On multiple fronts…
Soros: U.S. Economy Needs Inflation
By: Dan Weil
Hedge fund billionaire George Soros says a decline by the dollar against China’s renminbi, or yuan, would help the U.S. economy.
“The U.S. would actually benefit from a higher renminbi,” Soros told CNBC.
“It would help by making U.S. exports more competitive to China, but also would help to introduce an element of inflation in the US. In the current circumstances that would be very helpful.”
The Chinese government currently fixes the renminbi at an artificially low rate against the dollar to promote exports.
The U.S. trade deficit with China totaled $209 billion in the first 11 months of 2009.
When Soros says inflation is necessary, that’s because it would reflect growth in the economy.

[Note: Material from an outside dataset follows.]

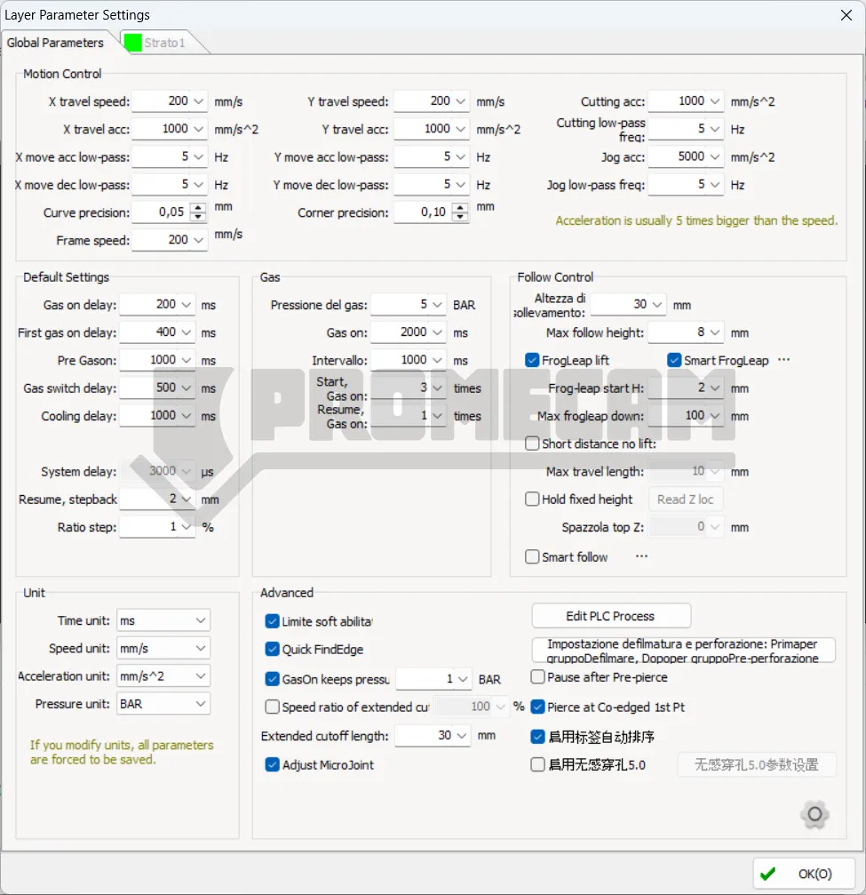
Task: Enable Pause after Pre-pierce
Action: click(x=537, y=677)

A stronger renminbi would also be in China’s interest, he says.
“It would be a great benefit for the rest of the world. Since China depends on the rest of world for exports, it would again benefit China. It (a stronger renminbi) cries out as the most efficient way of bringing inflation under control.”

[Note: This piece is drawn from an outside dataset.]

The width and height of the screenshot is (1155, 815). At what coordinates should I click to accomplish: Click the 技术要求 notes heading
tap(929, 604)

However, the Chinese don’t like being told what to do, Soros points out.
“They don’t like the Treasury Secretary of the U.S. telling them. Maybe I’m not that important that I can say it,” he quipped.
China remains a pillar of strength in the world economy, Soros says.
“Right now it’s overheating,” he acknowledged.
“But they are moving to cut back. They have inflation, and they are now actively raising capital reserve requirements. Until they finish the job, the markets are liable to be under pressure. But once they succeed, I think China will remain a very attractive area for investment.”
Soros strongly supports President Obama’s bank reform plan.
“I think it’s a step in the right direction, because the banking system has to be changed,” he said.
“This idea of allowing total freedom has turned extremely sour at a considerable expense.”
Soros approves of the idea of separating commercial and investment banks and forbidding commercial banks from using government insured deposits to finance their own trading activities.
“This is the right thing, however it’s not enough,” Soros said. “You still have the problem of too big to fail in the financial activities of . . . investment banks. They will still be too big to fail.”
He said, “The idea that we would let Goldman Sachs go bust after the experience we had with Lehman Brothers isn’t credible.”
To solve this problem, either investment banks have to be broken up or strict capital requirements have to be imposed on them, Soros says. That way, “If banks speculate for their own accounts, they have to have their own capital to back it.”